**Given instruction**
Reproduce the items below that begin with the line containing "Click the red value field showing 242" and end with the line containing "click(1140, 415)", including both of those lines and changing nothing.

**Data supplied**
================================

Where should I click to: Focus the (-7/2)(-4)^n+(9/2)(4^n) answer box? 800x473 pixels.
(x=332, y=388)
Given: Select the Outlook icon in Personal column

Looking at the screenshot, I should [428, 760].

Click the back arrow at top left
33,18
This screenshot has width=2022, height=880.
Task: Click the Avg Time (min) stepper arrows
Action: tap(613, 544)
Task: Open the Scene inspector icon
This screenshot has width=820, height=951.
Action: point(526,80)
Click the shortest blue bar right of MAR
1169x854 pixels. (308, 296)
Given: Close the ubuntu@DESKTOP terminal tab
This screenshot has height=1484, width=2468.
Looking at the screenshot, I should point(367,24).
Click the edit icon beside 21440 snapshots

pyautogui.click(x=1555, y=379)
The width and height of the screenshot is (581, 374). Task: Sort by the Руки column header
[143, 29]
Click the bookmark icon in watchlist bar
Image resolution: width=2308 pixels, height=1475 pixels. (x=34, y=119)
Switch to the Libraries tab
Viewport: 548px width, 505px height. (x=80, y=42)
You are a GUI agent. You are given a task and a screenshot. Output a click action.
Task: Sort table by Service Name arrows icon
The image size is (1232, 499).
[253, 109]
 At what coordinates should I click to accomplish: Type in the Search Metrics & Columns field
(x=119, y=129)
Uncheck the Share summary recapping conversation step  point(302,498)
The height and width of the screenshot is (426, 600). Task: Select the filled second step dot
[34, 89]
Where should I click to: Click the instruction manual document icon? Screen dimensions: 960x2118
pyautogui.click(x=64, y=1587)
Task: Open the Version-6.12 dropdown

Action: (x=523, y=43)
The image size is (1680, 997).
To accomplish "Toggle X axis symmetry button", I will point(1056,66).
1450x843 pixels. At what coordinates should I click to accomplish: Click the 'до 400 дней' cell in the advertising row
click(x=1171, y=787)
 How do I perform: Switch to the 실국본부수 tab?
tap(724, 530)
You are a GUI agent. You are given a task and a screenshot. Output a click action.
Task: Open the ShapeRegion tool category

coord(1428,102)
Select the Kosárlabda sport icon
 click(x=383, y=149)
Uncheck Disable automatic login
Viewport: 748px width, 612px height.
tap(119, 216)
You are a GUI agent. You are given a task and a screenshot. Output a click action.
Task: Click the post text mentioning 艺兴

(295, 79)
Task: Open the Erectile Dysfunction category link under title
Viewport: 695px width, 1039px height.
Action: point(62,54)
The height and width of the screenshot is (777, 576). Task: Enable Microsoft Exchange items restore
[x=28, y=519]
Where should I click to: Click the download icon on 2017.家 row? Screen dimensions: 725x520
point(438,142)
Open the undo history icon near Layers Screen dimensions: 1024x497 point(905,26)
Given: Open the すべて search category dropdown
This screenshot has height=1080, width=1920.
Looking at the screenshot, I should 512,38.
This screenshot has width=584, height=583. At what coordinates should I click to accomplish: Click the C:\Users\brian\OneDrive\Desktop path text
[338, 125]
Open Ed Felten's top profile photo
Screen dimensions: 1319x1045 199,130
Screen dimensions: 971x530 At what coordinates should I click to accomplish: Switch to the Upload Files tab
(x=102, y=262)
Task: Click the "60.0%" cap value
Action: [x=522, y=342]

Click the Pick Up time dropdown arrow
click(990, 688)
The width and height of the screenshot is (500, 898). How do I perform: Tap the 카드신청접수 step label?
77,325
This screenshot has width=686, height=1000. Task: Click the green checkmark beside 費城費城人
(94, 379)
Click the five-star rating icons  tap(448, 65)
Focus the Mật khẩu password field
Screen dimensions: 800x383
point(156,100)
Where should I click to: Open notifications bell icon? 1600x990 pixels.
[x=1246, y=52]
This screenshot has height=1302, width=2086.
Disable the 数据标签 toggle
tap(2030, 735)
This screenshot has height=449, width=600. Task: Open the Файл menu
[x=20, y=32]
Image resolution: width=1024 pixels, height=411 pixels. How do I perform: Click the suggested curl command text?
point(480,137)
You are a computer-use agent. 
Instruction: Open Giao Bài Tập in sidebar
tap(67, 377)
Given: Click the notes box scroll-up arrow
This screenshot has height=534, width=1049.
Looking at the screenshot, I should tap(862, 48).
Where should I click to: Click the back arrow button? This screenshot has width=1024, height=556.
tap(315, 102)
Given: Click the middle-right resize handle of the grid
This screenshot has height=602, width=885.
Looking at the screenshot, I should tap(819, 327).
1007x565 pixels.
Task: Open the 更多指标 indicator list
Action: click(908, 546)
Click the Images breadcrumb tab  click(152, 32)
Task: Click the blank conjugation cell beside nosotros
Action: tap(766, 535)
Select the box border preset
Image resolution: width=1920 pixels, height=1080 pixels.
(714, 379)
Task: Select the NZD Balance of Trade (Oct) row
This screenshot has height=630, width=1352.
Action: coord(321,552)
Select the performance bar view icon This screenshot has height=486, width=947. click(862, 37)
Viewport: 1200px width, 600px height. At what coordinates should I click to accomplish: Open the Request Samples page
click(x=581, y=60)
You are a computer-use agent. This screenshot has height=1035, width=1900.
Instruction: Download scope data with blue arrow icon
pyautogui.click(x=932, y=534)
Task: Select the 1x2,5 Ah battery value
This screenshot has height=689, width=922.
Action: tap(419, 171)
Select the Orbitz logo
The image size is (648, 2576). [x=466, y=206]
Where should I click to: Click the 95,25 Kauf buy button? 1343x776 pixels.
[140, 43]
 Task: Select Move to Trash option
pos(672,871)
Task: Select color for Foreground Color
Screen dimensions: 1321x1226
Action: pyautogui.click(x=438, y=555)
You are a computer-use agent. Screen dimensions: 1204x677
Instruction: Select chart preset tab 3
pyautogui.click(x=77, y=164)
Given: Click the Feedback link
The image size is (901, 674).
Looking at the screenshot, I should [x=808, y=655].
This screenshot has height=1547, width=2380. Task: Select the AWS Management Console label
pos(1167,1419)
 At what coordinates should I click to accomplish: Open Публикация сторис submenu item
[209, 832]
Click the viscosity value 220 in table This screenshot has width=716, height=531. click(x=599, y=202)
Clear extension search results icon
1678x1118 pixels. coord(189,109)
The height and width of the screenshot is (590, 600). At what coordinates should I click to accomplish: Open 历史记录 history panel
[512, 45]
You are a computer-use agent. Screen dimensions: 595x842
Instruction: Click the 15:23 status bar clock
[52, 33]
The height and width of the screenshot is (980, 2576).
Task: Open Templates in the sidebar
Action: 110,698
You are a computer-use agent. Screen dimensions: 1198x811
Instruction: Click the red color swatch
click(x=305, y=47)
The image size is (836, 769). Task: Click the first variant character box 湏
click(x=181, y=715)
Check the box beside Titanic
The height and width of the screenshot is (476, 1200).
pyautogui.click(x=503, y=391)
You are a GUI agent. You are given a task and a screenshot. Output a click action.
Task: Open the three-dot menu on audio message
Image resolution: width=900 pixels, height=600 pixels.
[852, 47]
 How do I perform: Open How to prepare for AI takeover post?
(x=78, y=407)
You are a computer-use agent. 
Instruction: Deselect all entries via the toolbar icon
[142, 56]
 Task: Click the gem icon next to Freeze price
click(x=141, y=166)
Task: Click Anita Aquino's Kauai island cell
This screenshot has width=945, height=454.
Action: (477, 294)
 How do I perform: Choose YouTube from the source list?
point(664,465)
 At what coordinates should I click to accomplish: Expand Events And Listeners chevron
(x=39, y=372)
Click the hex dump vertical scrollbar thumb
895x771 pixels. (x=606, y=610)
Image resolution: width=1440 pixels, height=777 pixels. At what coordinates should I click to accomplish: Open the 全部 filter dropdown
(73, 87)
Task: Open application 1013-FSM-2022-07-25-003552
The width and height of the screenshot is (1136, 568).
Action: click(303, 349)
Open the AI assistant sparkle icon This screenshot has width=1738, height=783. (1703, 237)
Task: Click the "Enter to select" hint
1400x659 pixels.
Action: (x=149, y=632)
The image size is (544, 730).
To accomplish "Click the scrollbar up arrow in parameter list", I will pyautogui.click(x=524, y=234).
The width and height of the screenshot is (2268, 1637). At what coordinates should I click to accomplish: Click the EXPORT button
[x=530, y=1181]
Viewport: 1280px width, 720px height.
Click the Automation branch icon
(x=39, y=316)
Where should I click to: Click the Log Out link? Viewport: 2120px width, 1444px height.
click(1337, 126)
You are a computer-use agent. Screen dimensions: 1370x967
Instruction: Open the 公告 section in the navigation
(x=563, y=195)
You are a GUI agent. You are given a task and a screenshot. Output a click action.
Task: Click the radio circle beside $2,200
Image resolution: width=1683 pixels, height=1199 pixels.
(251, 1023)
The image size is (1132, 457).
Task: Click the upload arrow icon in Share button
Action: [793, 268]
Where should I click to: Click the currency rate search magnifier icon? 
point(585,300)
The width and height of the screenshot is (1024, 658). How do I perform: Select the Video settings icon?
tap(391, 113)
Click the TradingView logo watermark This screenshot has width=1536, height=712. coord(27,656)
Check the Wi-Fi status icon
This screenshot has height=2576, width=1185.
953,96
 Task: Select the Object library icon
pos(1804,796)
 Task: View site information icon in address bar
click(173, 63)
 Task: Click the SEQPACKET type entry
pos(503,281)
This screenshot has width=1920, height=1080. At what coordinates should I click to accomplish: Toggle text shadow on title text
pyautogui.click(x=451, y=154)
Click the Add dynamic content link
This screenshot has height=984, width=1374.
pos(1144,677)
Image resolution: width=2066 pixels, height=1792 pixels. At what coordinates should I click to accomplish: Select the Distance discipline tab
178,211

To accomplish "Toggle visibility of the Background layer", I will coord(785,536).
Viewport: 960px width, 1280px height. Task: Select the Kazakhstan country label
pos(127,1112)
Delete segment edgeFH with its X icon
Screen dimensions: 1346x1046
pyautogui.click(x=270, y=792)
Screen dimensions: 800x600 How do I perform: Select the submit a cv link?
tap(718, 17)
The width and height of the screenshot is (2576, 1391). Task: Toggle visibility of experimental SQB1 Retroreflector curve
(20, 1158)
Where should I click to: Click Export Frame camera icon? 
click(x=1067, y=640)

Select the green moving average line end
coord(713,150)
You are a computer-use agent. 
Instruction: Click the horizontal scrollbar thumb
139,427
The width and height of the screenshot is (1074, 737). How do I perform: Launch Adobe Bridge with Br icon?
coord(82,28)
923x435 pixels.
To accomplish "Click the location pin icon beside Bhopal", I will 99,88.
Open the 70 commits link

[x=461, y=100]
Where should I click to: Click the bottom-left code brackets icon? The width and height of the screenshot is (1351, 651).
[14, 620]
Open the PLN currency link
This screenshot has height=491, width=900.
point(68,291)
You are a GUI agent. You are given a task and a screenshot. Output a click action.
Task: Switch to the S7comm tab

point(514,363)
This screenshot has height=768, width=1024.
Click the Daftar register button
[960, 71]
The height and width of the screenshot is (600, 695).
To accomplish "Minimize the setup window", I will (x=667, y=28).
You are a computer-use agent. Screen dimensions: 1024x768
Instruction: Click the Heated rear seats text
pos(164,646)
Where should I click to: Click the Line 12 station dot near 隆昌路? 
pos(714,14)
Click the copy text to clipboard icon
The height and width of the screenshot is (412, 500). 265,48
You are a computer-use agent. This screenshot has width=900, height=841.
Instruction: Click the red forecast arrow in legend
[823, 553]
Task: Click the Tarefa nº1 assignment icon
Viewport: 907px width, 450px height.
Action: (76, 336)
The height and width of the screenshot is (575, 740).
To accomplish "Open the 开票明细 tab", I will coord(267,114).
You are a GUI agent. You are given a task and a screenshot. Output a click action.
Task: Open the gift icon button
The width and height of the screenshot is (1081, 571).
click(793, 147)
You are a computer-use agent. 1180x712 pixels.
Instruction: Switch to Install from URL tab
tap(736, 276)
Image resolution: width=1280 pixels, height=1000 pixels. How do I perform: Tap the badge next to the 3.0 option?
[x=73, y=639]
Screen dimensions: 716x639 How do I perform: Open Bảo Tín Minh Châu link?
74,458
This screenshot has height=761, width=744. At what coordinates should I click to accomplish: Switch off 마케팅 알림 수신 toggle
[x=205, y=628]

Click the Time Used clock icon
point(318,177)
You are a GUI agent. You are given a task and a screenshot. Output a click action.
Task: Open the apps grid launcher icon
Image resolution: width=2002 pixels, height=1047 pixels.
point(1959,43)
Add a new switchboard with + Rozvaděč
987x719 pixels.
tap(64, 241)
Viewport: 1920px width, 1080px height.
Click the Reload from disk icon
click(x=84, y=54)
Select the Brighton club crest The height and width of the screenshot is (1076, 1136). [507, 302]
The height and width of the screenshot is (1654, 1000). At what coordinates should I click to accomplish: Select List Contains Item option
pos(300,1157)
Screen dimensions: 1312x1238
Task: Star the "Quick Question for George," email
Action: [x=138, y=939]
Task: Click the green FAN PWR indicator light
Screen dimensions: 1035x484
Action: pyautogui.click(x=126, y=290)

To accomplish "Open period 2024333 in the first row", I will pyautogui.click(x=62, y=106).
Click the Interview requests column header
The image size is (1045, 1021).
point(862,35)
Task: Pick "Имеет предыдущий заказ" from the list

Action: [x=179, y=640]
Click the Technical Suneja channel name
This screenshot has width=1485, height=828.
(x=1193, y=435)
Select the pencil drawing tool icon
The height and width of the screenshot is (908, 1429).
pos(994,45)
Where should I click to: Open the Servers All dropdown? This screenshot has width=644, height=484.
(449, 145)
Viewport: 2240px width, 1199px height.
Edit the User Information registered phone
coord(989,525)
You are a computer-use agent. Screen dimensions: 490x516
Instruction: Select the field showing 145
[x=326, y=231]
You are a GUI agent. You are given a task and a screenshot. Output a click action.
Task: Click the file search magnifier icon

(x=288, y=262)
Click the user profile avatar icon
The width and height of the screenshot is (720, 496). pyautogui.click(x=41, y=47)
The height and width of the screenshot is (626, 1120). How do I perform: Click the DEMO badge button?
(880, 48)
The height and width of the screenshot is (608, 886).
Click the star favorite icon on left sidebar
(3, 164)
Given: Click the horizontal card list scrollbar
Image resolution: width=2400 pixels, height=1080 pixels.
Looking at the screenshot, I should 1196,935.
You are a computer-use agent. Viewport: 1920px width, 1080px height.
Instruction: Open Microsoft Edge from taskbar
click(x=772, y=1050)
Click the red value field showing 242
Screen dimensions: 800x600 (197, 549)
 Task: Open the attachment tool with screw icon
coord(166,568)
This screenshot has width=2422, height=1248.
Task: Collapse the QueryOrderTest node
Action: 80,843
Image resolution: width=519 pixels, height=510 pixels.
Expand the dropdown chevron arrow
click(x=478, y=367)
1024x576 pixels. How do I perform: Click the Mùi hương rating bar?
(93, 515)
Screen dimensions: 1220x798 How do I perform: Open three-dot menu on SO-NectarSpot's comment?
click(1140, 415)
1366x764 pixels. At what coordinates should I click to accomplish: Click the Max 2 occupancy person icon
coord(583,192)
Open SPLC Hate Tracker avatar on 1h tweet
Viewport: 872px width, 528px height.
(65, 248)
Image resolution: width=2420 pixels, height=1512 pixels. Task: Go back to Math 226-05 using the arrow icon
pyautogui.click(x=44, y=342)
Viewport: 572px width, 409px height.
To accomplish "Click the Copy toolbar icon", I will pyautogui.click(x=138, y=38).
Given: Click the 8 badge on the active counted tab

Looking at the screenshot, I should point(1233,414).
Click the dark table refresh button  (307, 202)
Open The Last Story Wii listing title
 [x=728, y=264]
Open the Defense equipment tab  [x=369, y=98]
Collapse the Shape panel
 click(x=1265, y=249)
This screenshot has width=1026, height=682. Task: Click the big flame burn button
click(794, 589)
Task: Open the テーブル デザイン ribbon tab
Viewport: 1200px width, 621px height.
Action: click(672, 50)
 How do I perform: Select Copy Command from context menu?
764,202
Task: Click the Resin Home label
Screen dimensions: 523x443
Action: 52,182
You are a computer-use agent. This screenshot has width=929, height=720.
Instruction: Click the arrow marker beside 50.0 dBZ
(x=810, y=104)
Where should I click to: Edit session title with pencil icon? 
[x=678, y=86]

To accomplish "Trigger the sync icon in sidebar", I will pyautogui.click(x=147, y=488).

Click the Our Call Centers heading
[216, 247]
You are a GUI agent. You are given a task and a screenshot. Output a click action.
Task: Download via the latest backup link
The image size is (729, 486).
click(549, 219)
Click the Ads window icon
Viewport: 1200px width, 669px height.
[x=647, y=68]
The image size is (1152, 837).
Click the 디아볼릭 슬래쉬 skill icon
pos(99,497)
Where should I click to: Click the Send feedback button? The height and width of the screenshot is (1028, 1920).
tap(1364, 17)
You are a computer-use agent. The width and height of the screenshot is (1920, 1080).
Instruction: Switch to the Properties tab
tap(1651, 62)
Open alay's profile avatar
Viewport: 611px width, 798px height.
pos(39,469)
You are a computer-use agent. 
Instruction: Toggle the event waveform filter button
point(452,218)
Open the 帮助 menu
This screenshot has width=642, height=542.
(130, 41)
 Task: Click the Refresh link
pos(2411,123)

================================

**Response to this exercise**
Click the red value field showing 242
Screen dimensions: 800x600 (197, 549)
 Task: Open the attachment tool with screw icon
coord(166,568)
This screenshot has width=2422, height=1248.
Task: Collapse the QueryOrderTest node
Action: 80,843
Image resolution: width=519 pixels, height=510 pixels.
Expand the dropdown chevron arrow
click(x=478, y=367)
1024x576 pixels. How do I perform: Click the Mùi hương rating bar?
(93, 515)
Screen dimensions: 1220x798 How do I perform: Open three-dot menu on SO-NectarSpot's comment?
click(1140, 415)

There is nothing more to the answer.